Forging Compromise

“She can help by bridging the gap between Republicans and Democrats,” Hunt said in an interview. “She has an opportunity early out of the gate to forge compromise to show she is a solutions person, not just a political person.”

John Taylor, president and CEO of the National Community Reinvestment Coalition, a consumer group representing more than 600 community organizations, said he thinks Warren will continue to oppose any changes to the bureau.

“I don’t think she was elected to be a wallflower nor does she have that kind of personality,” Taylor said in an interview. “She has strong feelings about protecting consumers and taxpayers.”

In 2007, while still a professor of bankruptcy at Harvard University Law School, Warren wrote a paper proposing the formation of a federal consumer agency designed to help protect ordinary Americans from shoddy financial products, just as the Consumer Product Safety Commission protects consumers from shoddy manufactured goods. Warren’s original name for the bureau was the “Financial Product Safety Commission.”

Dodd-Frank Act

Creation of what eventually was called the Consumer Financial Protection Bureau was included in the 2010 Dodd-Frank Act and fiercely opposed by the financial industry. Concerned that the bureau’s independence be protected from industry and congressional opponents, Democrats decided to give the bureau a sole director and have it funded and supervised outside the congressional appropriations process.

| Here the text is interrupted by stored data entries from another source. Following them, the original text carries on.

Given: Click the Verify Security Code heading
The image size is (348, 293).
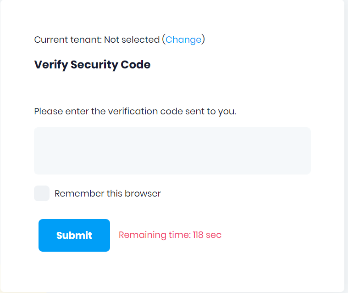Looking at the screenshot, I should (x=92, y=65).
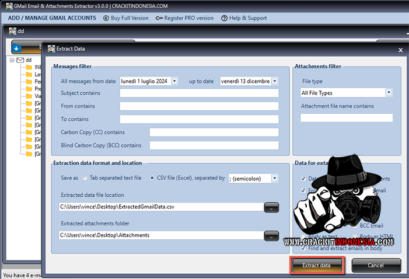
Task: Click the blue download arrow icon
Action: click(x=16, y=47)
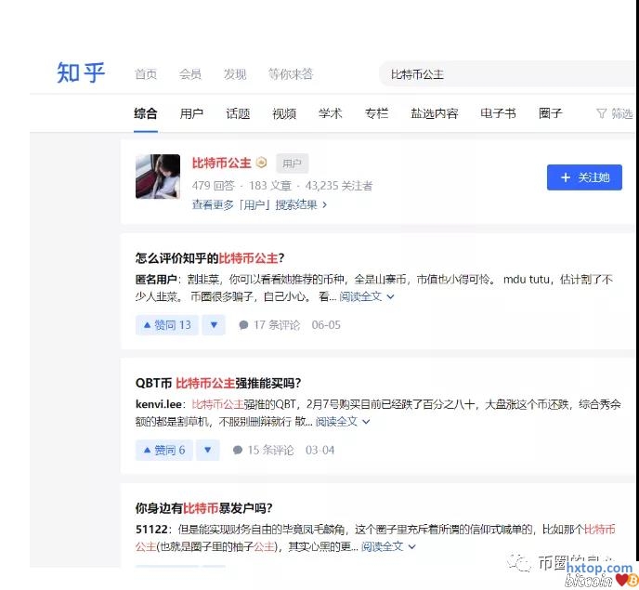Open the 15 条评论 comments
The image size is (639, 590).
(x=263, y=450)
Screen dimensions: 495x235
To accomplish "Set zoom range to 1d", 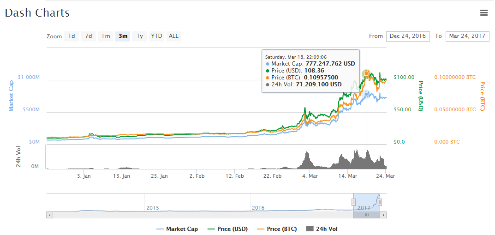I will 72,36.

Some observers have suggested that Warren’s original support for a commission-led bureau might mean she would be amenable to compromise on that issue. Warren spokesman Dan Geldon said such speculation is mistaken.

“Senator Warren thinks the single director structure makes sense and that CFPB should continue to be able to operate, like every other banking regulator, without relying on appropriations for its funding,” Geldon said.